● **What is needed**: From the line below that contains "Viewport: 800px width, 600px height." to the line that contains "Click the show", repeat every line exactly, both ends included, and nothing else.

● **Saved data entries**:
--

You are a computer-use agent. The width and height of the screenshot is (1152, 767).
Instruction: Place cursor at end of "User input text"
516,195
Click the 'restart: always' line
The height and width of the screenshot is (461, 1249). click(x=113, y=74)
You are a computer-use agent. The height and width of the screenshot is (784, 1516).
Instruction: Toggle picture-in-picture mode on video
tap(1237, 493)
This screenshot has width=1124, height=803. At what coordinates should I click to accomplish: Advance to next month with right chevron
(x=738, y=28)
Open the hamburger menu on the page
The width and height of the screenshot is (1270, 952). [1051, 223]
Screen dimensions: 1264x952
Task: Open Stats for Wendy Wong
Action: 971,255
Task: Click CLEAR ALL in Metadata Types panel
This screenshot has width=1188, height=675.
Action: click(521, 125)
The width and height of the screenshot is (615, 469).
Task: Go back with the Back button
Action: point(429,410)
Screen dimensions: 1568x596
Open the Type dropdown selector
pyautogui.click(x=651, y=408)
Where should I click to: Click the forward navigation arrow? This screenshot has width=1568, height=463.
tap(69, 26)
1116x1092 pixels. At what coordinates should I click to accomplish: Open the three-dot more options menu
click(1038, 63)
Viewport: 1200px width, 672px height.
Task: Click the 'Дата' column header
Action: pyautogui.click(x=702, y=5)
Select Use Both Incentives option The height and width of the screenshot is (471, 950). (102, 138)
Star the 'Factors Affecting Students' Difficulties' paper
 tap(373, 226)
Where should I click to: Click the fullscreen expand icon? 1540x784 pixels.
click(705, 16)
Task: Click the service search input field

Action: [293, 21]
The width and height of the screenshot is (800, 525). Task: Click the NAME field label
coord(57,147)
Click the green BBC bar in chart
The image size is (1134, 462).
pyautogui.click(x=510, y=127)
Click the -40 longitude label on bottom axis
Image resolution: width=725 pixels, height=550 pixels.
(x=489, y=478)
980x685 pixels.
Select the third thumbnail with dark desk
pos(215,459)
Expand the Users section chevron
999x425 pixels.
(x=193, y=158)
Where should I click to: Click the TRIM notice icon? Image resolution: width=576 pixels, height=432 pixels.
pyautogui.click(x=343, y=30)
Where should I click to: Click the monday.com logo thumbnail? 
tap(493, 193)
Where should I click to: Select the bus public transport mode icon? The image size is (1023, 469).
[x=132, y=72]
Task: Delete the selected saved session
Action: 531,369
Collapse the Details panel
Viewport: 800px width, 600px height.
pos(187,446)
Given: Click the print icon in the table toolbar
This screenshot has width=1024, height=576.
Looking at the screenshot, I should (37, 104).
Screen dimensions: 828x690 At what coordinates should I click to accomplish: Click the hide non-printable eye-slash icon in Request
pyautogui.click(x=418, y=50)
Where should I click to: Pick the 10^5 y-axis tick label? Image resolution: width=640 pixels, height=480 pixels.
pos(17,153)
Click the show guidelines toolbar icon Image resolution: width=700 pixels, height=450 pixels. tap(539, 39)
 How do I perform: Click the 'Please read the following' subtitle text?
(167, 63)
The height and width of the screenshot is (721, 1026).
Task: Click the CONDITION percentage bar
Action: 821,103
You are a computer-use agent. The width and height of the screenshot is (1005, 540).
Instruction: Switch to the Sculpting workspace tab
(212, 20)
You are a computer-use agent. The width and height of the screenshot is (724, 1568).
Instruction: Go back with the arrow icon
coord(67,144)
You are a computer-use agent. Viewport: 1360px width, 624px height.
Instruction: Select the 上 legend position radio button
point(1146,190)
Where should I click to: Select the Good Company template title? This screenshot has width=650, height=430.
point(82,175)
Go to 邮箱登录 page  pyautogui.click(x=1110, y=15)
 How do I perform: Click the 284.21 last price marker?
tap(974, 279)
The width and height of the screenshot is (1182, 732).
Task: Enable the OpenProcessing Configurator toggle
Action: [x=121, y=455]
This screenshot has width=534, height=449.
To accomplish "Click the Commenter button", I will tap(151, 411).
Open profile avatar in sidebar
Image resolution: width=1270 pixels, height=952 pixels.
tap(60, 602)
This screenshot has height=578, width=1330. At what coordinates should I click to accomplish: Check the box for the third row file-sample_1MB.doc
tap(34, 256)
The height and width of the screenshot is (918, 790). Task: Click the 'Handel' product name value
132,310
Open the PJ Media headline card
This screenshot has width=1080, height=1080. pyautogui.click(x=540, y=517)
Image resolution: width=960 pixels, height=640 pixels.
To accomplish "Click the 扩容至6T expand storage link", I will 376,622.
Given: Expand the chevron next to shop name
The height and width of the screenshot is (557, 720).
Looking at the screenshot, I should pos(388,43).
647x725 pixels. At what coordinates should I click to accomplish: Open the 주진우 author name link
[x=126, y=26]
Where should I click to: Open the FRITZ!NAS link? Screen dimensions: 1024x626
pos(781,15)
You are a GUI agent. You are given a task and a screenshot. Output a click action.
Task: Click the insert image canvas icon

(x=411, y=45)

--

● **The answer**:
Viewport: 800px width, 600px height.
pos(187,446)
Given: Click the print icon in the table toolbar
This screenshot has width=1024, height=576.
Looking at the screenshot, I should (37, 104).
Screen dimensions: 828x690 At what coordinates should I click to accomplish: Click the hide non-printable eye-slash icon in Request
pyautogui.click(x=418, y=50)
Where should I click to: Pick the 10^5 y-axis tick label? Image resolution: width=640 pixels, height=480 pixels.
pos(17,153)
Click the show guidelines toolbar icon Image resolution: width=700 pixels, height=450 pixels. tap(539, 39)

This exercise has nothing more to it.